Floyd’s death, which occurred in police custody in Minneapolis in late May, sparked a national movement calling out police brutality and racial injustice.
“I think it’s healthy for us to have this continued dialogue so that we’re all on the same page with sniffing out racism,” Byron Stevenson, pastor of Fort Bend Church said during a virtual discussion hosted by Fort Bend County Judge KP George June 2.
George’s roundtable discussion on June 2 brought together local Black leaders to discuss ways to move forward.
Stevenson said he plans to continue preaching hope as well as encouraging peaceful protesting and voting.
“If what we see makes us angry, then the best way to protest is going to the polls and voting,” Stevenson said during the roundtable discussion.

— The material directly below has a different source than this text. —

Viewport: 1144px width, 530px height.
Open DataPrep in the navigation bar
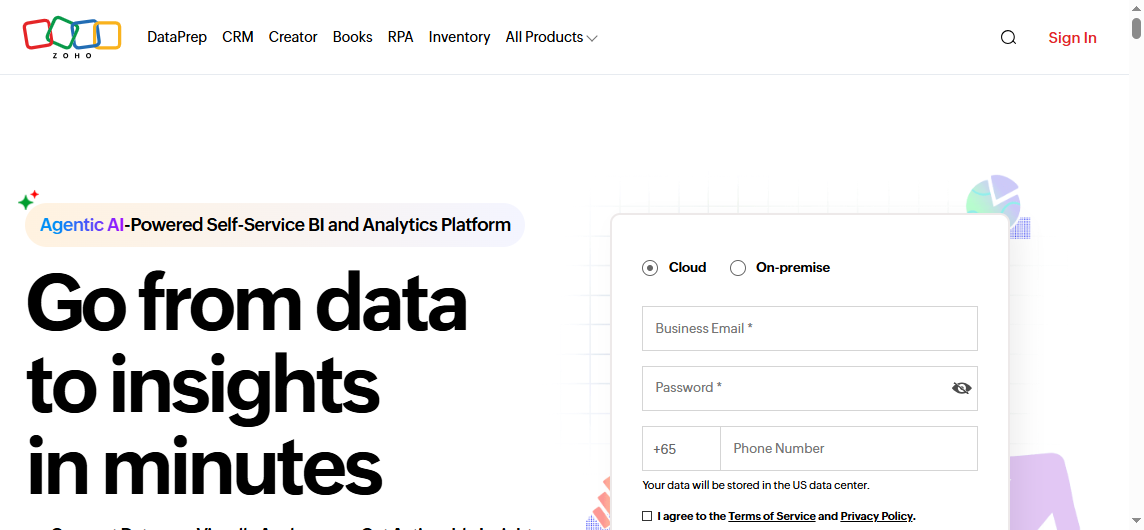[x=177, y=37]
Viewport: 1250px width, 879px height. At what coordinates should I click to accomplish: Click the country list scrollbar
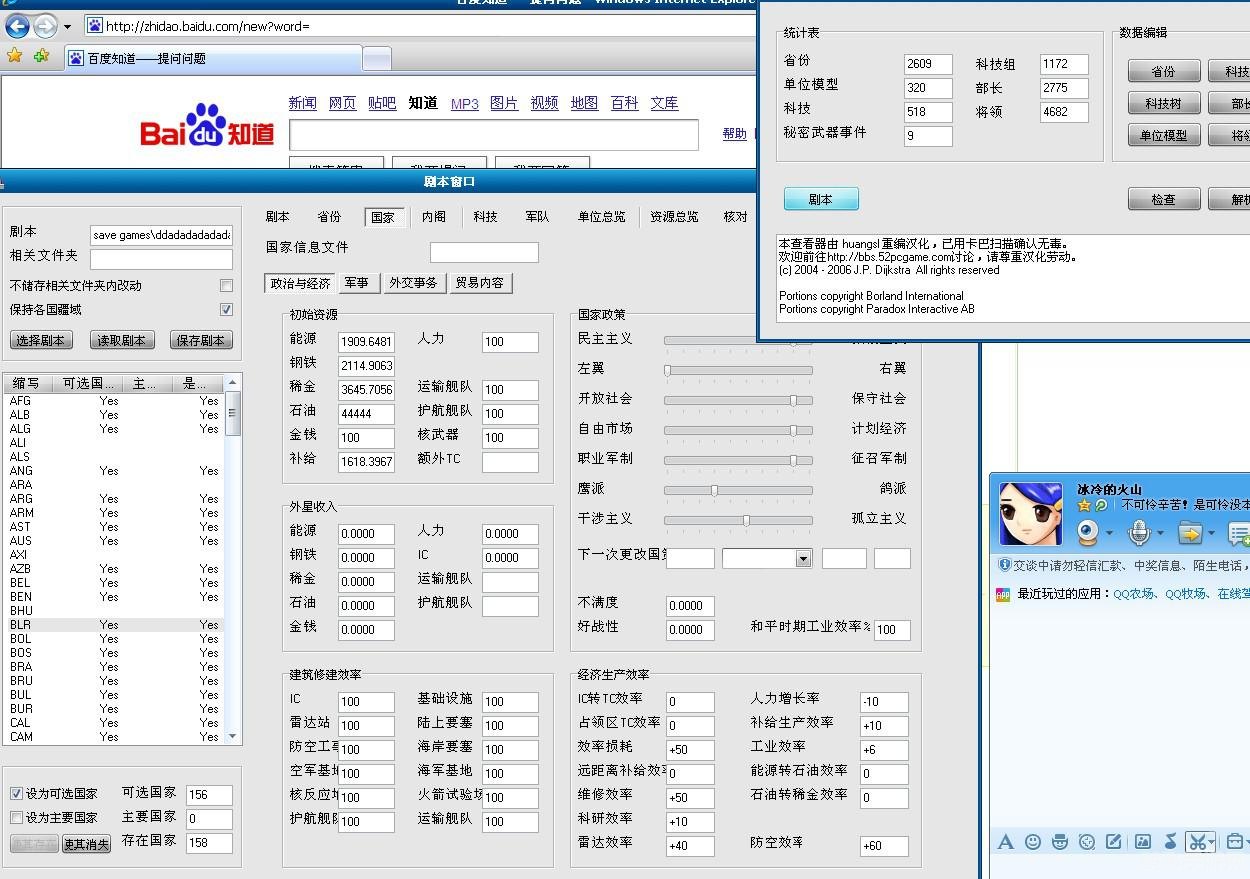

Stevenson also said he is not anti-law enforcement but that he is anti-injustice and believes these conversations need to continue happening in Fort Bend County.
Pam Robinson, who grew up with Floyd in Houston’s Third Ward, attended his visitation in southwest Houston on June 8. Robinson said she is tired of having to tell her 16-year-old son things, like not to wear a hoodie outside and not to dig in his pockets for his phone if he is stopped by the police, out of fear that the same thing that happened to Floyd could happen to her family.
“One thing about Floyd, he was a good person,” Robinson said. “He took some wrong turns, but he never did [anything to anybody]. He never was a troublemaker. He made some bad decisions, but he was a good guy. He always spoke to the young generation and told them not to make the same mistakes he made. He was a motivating person.”
Robinson hopes the conversations happening now continue to happen.
“It’s making a change, so I hope it continues and we don’t just stop here or stop tomorrow,” Robinson said. “I hope this continues to go on and make a change around the whole world so everybody can live freely.”
State Rep. Ron Reynolds, D-Missouri City, who also attended George’s roundtable talk, said he wants to craft legislation to make sure there are enhanced penalties for law enforcement to serve as a deterrent so instances like Floyd’s death do not continue to happen.
“We know that the majority of law enforcement officers are good, and they’re going to serve and protect,” Reynolds said. “We know just like every profession there are some bad apples, and unfortunately, when those bad apples carry a gun and a badge, things can get very bad if things go wrong.”